Well, as archaeology is a fairly young discipline, we’ve got some catching up to do. The deets about Mithraism are still being catalogued by our brothers & sisters “in the field”. To get a sense of the vastness of Mithraic worship, there are at least 190 known Mithraea around the Roman world and a mere 1/10th of them have been excavated. Fifteen Mithraea have been located beneath Catholic churches in Rome.

But there’s a lot that we may never know or understand, no matter how long or hard archaeologists work. A true “mystery religion”, believers were bound to secrecy on pain of death, so no written evidence exists at this time to describe their rituals and practices. One Mithraic practice we are certain of is that on occasion a real bull was slaughtered above the vaulted underground temple site and the blood of the animal showered down over a select individual. Egads! Let me outta here!  

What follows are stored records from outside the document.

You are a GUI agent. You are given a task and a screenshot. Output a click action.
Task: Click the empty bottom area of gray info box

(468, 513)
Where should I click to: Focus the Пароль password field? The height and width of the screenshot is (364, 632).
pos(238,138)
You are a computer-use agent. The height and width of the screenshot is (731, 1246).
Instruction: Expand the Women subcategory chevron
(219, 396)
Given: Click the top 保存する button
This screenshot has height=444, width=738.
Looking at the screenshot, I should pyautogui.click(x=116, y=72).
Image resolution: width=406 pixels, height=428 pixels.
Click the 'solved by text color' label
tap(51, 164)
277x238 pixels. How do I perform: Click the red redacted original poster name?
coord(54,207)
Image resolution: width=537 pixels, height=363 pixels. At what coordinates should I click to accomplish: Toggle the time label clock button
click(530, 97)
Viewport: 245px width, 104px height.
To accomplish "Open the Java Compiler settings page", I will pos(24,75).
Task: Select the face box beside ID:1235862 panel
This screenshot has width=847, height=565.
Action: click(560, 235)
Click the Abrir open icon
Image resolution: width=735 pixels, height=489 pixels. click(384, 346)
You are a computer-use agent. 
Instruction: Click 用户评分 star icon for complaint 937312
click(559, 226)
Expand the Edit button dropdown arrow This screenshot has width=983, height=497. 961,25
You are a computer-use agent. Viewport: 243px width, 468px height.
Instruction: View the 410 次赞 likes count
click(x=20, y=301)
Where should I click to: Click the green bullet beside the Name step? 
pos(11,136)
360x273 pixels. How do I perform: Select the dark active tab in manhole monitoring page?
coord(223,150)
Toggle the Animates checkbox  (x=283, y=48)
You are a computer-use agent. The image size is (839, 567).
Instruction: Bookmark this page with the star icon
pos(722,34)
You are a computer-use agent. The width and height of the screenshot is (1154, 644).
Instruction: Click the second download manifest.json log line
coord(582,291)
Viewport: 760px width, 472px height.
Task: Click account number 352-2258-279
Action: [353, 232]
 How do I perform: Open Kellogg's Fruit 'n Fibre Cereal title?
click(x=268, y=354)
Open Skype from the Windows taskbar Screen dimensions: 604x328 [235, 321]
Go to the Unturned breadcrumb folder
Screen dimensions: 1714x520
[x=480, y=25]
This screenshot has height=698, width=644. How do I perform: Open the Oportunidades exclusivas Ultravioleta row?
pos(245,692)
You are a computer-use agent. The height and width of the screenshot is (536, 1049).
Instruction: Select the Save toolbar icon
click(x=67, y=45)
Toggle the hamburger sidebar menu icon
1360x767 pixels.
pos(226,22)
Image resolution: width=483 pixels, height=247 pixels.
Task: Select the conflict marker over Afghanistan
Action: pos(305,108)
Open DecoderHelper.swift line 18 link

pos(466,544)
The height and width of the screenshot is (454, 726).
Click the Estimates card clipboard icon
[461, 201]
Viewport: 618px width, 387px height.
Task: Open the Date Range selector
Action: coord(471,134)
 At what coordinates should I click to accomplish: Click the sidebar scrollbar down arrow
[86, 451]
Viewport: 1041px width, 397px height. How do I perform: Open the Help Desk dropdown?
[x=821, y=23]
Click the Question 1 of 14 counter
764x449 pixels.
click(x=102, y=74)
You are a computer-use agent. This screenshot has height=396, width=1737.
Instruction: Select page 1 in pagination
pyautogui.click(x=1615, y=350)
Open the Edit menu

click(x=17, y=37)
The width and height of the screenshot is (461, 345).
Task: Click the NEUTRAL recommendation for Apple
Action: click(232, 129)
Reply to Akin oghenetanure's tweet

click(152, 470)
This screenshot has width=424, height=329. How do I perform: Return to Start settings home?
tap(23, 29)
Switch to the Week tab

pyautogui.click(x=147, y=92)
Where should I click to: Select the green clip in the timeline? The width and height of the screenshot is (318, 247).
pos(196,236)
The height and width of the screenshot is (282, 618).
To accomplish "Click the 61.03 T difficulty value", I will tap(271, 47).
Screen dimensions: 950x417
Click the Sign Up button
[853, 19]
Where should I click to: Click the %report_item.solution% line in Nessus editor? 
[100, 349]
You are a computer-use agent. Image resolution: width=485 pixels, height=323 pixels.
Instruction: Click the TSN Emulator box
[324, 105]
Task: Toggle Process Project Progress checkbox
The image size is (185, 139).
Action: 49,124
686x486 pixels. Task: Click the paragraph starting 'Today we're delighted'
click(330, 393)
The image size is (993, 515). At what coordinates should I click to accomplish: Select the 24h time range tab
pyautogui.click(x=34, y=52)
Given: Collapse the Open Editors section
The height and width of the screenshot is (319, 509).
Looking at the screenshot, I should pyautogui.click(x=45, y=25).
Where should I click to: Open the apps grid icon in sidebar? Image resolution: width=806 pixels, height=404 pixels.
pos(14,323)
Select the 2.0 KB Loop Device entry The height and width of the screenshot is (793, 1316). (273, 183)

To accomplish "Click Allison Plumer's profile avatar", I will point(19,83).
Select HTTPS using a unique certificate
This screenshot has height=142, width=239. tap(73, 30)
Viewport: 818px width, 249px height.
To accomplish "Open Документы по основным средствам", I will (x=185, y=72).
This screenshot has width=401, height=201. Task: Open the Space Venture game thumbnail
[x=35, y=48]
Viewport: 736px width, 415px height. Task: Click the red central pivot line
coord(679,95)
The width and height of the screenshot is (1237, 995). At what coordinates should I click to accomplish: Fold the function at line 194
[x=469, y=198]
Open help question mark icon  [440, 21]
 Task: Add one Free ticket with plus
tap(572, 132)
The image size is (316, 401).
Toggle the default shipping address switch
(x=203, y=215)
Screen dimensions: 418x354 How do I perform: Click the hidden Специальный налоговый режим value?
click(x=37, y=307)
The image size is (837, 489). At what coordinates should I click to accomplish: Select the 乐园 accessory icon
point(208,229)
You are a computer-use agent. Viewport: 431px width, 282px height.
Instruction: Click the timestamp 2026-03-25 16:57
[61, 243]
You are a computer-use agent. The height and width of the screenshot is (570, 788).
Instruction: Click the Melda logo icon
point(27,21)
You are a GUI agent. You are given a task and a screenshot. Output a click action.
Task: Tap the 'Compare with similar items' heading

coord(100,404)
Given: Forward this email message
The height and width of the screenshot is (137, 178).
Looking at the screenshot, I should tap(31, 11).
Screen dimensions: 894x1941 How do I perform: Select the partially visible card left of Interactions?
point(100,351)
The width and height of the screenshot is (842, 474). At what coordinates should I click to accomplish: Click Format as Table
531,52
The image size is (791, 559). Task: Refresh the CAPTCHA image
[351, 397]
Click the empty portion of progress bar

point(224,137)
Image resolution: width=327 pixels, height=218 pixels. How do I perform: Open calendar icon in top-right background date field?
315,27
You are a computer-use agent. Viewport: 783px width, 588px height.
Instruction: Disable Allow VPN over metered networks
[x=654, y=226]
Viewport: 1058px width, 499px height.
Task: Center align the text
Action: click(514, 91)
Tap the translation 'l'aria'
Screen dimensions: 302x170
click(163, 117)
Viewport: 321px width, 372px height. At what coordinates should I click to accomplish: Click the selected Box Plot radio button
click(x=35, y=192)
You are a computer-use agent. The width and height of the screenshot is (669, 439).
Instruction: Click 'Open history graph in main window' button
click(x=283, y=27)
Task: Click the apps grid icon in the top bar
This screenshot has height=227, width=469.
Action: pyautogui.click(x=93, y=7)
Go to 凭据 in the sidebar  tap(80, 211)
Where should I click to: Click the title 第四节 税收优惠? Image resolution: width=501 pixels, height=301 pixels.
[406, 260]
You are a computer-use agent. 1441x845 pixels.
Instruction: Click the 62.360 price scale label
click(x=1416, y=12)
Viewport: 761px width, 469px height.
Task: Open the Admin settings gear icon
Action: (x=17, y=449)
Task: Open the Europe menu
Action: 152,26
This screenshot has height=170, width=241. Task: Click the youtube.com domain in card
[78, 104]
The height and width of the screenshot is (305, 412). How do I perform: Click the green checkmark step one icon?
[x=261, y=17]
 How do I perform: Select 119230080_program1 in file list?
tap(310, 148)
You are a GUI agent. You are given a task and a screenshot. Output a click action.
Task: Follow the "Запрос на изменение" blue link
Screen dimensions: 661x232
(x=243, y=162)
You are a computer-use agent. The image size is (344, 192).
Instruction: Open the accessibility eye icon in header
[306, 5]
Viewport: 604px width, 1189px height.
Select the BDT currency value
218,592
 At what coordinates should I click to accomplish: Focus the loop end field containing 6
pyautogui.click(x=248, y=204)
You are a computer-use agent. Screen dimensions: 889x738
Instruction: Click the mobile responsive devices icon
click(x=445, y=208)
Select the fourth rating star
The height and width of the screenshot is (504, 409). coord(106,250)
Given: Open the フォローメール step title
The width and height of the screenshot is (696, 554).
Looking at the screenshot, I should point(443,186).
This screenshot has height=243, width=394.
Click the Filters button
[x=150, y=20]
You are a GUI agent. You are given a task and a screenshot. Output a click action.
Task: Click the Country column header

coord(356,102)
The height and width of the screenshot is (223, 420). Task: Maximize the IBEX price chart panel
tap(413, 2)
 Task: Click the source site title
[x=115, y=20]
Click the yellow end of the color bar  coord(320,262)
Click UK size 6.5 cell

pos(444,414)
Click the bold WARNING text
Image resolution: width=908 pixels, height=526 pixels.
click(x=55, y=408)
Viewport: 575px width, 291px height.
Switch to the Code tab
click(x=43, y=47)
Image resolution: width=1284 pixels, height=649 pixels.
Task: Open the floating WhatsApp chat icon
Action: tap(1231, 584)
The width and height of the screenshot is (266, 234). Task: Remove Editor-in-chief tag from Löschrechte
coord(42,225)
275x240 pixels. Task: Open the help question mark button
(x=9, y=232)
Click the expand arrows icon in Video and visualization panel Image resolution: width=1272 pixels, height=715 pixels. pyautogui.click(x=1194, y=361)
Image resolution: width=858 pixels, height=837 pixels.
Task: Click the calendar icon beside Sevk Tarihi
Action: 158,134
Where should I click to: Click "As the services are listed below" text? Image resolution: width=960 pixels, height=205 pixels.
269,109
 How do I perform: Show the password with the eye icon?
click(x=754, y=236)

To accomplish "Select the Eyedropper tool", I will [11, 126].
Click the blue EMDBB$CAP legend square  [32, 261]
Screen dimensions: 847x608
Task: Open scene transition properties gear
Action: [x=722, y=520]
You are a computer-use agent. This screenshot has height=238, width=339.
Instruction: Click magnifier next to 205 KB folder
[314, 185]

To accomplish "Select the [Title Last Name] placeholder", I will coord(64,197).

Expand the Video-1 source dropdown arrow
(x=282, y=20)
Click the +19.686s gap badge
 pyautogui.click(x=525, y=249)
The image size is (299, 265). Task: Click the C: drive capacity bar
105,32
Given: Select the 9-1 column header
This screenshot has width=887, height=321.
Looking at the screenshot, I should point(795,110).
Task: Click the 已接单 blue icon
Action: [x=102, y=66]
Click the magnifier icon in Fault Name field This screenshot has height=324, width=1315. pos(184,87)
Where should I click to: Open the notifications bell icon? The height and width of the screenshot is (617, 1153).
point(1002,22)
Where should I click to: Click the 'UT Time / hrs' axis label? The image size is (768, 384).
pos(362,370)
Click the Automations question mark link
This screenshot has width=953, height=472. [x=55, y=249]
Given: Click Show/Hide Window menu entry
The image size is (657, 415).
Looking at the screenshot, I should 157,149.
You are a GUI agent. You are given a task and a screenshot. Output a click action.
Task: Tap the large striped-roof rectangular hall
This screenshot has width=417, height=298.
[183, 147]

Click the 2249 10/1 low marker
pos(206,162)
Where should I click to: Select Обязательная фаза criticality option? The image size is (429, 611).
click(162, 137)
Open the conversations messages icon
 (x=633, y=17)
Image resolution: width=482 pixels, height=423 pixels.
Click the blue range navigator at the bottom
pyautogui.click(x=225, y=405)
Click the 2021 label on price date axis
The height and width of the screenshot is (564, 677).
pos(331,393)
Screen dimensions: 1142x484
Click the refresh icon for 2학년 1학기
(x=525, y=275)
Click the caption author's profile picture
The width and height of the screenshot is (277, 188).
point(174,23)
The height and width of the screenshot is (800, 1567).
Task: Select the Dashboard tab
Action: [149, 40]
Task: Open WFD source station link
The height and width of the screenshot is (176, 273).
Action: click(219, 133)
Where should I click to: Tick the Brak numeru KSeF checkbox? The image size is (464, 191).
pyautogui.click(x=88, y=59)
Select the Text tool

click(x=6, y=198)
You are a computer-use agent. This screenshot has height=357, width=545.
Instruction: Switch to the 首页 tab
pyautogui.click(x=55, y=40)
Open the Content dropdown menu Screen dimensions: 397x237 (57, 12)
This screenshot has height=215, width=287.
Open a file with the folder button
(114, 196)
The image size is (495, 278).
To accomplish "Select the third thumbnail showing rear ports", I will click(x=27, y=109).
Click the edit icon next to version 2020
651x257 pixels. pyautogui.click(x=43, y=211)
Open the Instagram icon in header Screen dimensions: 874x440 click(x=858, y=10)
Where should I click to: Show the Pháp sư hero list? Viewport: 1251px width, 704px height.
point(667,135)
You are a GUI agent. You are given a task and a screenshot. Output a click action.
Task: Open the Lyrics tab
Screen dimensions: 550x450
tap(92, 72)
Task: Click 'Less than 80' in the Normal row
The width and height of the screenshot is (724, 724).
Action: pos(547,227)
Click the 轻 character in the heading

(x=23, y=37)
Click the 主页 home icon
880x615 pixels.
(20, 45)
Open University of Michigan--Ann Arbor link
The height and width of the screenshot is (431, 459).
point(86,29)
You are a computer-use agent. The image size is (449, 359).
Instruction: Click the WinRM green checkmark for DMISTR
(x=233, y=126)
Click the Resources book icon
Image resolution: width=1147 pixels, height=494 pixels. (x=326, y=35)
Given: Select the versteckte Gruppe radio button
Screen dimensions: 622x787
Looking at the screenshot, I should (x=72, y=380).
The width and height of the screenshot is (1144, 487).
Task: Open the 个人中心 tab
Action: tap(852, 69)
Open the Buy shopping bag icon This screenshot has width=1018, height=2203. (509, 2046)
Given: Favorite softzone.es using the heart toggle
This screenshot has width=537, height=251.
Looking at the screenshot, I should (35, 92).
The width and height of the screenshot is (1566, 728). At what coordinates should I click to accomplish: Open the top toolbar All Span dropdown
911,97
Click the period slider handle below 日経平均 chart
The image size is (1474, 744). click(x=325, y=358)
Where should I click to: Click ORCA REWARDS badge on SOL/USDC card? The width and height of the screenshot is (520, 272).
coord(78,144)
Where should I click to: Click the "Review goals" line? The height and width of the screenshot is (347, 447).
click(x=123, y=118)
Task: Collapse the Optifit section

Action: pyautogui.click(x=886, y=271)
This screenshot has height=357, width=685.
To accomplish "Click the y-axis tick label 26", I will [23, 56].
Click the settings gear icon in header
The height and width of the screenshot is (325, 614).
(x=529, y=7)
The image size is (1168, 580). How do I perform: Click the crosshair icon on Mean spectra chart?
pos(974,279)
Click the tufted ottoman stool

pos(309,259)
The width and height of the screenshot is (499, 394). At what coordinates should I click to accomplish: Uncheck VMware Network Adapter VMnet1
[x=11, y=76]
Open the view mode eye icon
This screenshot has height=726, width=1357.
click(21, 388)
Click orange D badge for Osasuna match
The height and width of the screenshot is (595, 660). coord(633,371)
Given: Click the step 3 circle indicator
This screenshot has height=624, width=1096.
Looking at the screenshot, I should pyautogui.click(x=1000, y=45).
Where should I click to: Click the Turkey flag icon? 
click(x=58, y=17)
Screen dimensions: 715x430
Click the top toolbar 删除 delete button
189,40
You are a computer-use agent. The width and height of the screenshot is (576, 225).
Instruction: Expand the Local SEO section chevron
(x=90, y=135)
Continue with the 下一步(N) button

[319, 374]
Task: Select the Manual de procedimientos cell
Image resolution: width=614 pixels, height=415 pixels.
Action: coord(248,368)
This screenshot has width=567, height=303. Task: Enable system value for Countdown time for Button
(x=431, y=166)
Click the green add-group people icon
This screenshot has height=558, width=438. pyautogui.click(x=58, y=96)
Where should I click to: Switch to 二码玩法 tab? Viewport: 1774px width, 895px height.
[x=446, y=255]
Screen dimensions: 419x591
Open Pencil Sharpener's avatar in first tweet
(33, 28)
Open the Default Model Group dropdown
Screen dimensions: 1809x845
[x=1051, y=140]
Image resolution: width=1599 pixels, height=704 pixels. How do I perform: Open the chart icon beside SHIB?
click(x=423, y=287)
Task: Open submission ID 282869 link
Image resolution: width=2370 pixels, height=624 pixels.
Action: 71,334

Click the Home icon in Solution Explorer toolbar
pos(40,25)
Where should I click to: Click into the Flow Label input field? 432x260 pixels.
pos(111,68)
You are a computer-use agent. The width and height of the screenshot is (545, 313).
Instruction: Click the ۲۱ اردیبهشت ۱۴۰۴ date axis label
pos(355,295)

We also know that it was primarily a religion of the Roman military. Over the centuries, Mithraism worked its way up from the lower classes into the Roman elite. Mithraism took hold in Imperial Rome around the 2nd century CE after the Emperor Commodus was initiated into its mysteries. Freed slaves achieved wealth and status, and veterans of the military retired to Rome itself or some province of the empire and lived out their days practicing their religion. Ultimately, pagan religions were outlawed by Theodosius at the end of the 5th century and Mithraism died out.